- Seeking reassurance about health concerns from loved ones and doctors is considered a safety behavior.
- Safety behaviors may reduce anxiety in the short term but increase it over the long term.
- The momentary reassurance gained from safety behaviors is short-lived—the anxiety always returns with a vengeance.
- CBT can interrupt this process by helping you to refrain from using safety behaviors to reduce your health anxiety.
If you have health anxiety, you likely seek reassurance about your health-related concerns from doctors and/or loved ones. In other words, you repeatedly seek the simple, reassuring message that there is nothing wrong with your health. Do you think this mole looks suspicious? Should I be worried about this headache?
The not-so-pretty picture of reassurance-seeking
Reassurance-seeking can take on a variety of forms. You might ask your significant other, friends, or family members whether they think a given symptom is concerning. You might head on down to the ole emergency room or urgent care or frequent your primary care physician’s office. You might rely on medical tests or physical examinations in order to receive reassurance from medical staff that the results of such tests show no concerns. In all of these situations, you likely feel a sigh of relief when you are told not to worry and that your health is just fine.
Relief is here today, gone tomorrow.
Great, so I feel relieved. Then, why is this problematic? Because the relief you experience from reassurance-seeking is short-lived. Before long, you begin to worry again as either that symptom never went away, or a new symptom or bodily sensation pops up. In fact, studies show that people with health anxiety experience a calming effect immediately after being reassured, but the health anxiety can return as soon as within 24 hours. Given the effort you likely put into this reassurance-seeking, that is not a big payout!
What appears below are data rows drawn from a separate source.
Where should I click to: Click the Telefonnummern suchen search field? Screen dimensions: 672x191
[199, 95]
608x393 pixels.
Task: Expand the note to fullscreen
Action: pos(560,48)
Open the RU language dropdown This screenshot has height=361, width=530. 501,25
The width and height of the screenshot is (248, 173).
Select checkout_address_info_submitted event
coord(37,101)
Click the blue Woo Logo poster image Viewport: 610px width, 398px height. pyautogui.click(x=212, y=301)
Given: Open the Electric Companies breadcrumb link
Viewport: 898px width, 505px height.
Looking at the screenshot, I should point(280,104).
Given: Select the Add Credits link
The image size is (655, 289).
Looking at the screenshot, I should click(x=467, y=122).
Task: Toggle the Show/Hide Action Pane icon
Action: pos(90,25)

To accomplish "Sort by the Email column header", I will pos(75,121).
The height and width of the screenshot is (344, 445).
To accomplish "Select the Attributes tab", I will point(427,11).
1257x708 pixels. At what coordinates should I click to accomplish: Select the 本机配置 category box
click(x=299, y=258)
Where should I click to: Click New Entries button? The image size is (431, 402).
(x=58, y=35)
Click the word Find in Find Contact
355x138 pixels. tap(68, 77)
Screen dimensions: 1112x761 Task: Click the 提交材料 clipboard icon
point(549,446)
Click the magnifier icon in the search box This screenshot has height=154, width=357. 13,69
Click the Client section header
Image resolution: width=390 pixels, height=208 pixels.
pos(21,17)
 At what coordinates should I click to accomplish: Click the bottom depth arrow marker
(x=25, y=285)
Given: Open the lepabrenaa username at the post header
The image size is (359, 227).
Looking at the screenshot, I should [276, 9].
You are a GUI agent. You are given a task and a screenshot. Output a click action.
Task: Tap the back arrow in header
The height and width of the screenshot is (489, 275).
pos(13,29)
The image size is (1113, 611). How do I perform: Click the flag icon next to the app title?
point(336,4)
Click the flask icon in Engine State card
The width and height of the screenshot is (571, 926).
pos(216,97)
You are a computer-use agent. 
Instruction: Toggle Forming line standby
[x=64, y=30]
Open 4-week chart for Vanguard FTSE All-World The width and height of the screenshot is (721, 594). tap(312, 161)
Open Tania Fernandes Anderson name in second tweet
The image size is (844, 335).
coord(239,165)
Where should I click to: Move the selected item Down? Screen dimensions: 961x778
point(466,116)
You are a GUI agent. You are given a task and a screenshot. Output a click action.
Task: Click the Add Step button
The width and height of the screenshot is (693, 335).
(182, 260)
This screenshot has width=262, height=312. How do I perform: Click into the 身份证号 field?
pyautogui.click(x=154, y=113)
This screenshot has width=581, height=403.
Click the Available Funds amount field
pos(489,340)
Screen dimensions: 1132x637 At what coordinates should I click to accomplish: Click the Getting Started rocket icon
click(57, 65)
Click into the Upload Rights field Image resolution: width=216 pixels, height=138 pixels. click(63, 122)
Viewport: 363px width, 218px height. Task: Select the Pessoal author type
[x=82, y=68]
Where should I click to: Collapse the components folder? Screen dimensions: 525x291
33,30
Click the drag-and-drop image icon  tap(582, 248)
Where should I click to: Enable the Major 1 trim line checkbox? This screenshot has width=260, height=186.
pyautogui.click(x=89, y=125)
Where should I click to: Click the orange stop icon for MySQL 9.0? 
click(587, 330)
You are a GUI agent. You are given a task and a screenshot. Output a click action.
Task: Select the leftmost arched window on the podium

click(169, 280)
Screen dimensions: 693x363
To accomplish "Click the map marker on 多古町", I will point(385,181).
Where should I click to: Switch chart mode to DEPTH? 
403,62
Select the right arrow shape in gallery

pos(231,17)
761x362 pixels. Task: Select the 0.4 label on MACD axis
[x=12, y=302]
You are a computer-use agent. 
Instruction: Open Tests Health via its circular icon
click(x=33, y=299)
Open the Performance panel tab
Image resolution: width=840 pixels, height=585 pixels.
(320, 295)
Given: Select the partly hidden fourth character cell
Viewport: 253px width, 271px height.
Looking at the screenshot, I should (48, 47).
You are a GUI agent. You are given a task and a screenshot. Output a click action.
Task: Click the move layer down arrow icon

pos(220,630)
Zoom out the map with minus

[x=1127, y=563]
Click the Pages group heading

But let me explain why reassurance seeking is short-lived. No matter how many loved ones or doctors you talk to, no matter how many physical exams and tests you have done, there is no way to be 100 percent certain that you don’t have a health issue. After all, it is possible that a medical test isn’t accurate or that a doctor could miss something. Even though this is highly improbable, that sliver of possibility is enough to make you feel anxious. In addition, even if you trust the results from a test or a doctor’s conclusion based on a physical exam, a new symptom or bodily sensation could pop up, and BAM, you are back to square one again.
How CBT can help
Because of all of this, CBT therapists use cognitive restructuring and behavioral strategies to help you reframe the way you see your health and uncertainty in general. Some of the cognitive strategies used include examining the probabilities of health issues, challenging thinking errors, and reshaping dysfunctional beliefs about health and illness. Behavioral strategies include exposure exercises and behavioral experiments to help you refrain from engaging in reassurance-seeking behaviors and learning through experience that you don’t need to incessantly seek reassurance from others to maintain good health and ensure your safety.